### Given exercise
In the passage on Brexit and UK transport law, which country does Tim Ridyard name as a member of the European Economic Area?

We have also carried out our own research and found these key points:
A UK vote to leave the EU is unlikely to trigger an overhaul of UK transport legislation, according to transport lawyers.
Woodfines partner Tim Ridyard told Commercialmotor.com: “The Utopian notion that Brexit means all regulation disappears may not accord with reality.”
He added that if the UK joined the likes of Norway in the European Economic Area, post Brexit, it would still be bound by many EU laws.
Ridyard also questioned the wisdom of removing safety laws such as Driver CPC. “Would the UK want to abandon a regime that requires some form of ongoing training for drivers as part of the road safety objective?” he asked.
Aaron and Partners lawyer Tim Culpin echoed this view. “Even if we do come out, I doubt there would be any change to the law in terms of driver-related road safety in this country.”

### Supplied data
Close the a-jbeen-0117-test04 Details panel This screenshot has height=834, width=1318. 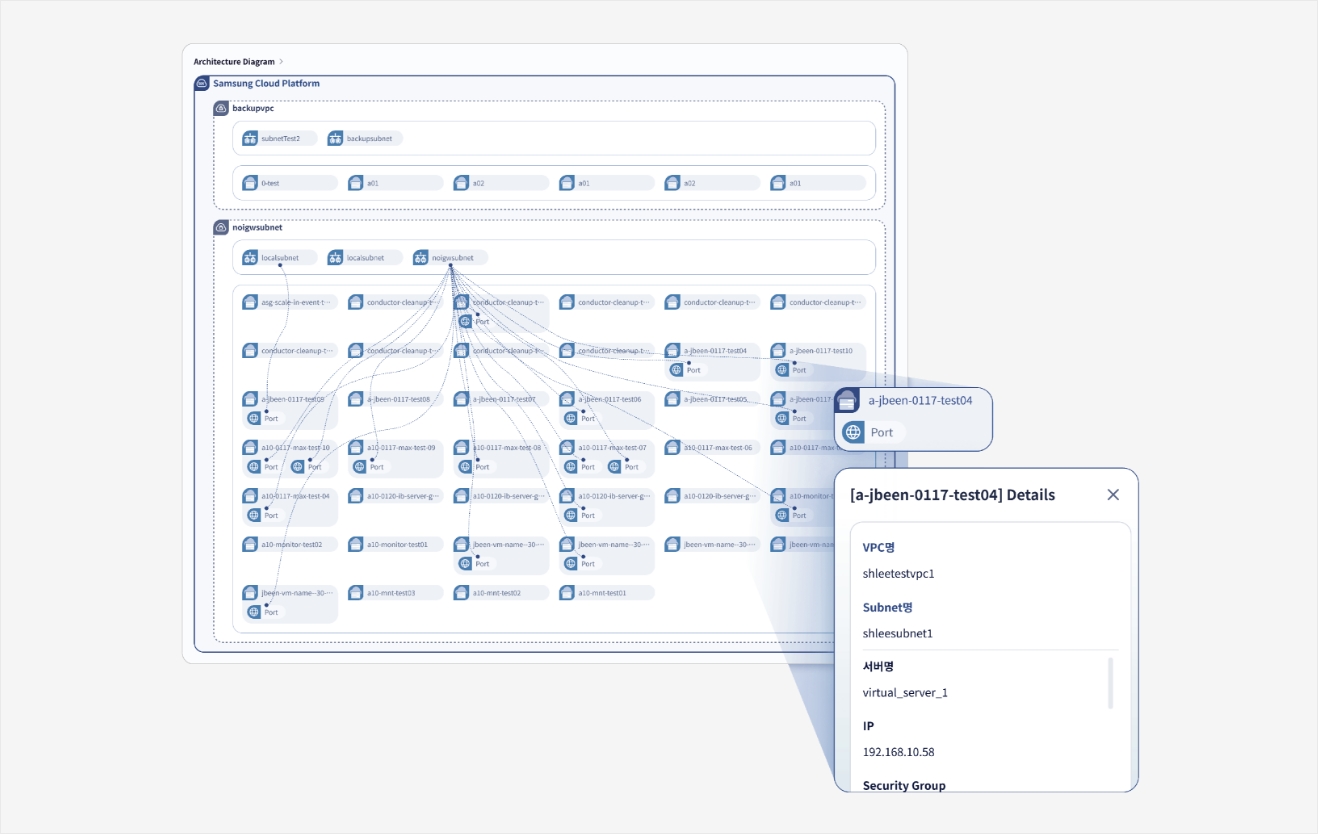[1113, 495]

### Result of this exercise
Norway